Image: Breach to the Bourne Eau on 3 January 2024 following Storm Henk. One of more than ten breaches to embanked main rivers that have occured in Lincolnshire this winter. (Ed Johnson)
By Ian Moodie MSci, Technical Manager, ADA
The 2023/24 storm season this year has been much more active with ten named storms so far. In the previous year 2022/23, the UK only experienced two named storms. According to weather specialists, storms are affected by a number of phenomena including sea temperature, extent of sea ice, position and strength of the jet stream, and other climate patterns, such as El Niño, which is currently in an active phase. Whilst no single event can necessarily be attributed to climate change, wetter and more turbulent winters are something the UK will face more of in the future.

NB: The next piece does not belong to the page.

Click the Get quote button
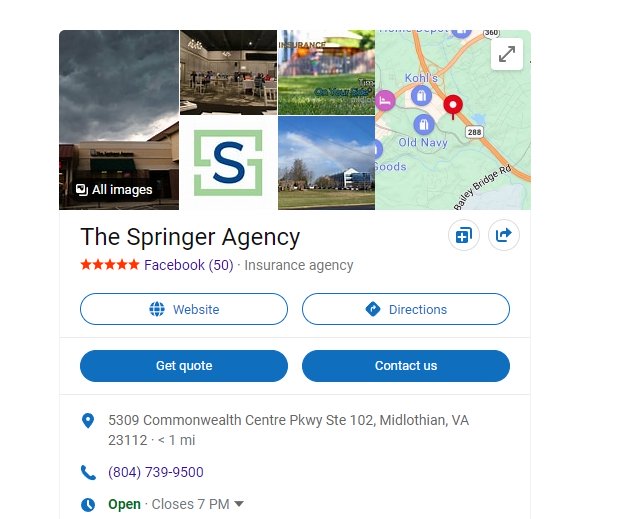Viewport: 642px width, 519px height. (184, 366)
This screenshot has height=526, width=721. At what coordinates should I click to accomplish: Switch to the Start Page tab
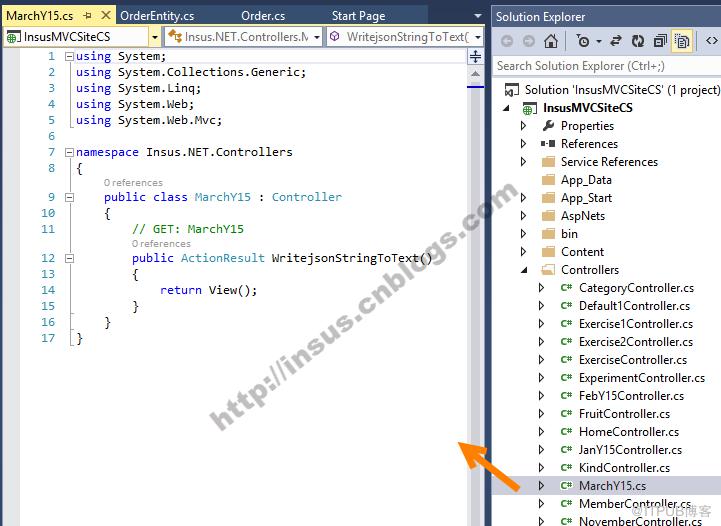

The resulting challenges from these storms are being felt across the UK. Storms Babet, Kieran, and Henk between them caused flood misery to over 2,000 properties and most recently, Storm Ischa has caused power outages to over 75,000 houses and businesses and travel chaos across the country. In our lowlands, over ten breaches to embanked main rivers in eastern England have resulted in extensive flooding of many hectares of highly productive agricultural land and inundated a number of IDB pumping stations.
Whilst our main rivers have shown an increasing number of asset weaknesses, in the main, IDBs’ assets and systems across England’s lowlands have coped well with exceptionally high rainfall this winter. In a number of cases IDB pumping stations even coped well with receiving water that has overtopped from embanked main river into their systems.
The UK’s biggest pumping station was one of those many IDB assets that worked harder than ever in its history this winter. The St Germans Pumping Station in the Cambridgeshire Fens was discharging 77 cubic metres of water a second in the wake of Storm Henk – enough to fill an Olympic swimming pool every 30 seconds.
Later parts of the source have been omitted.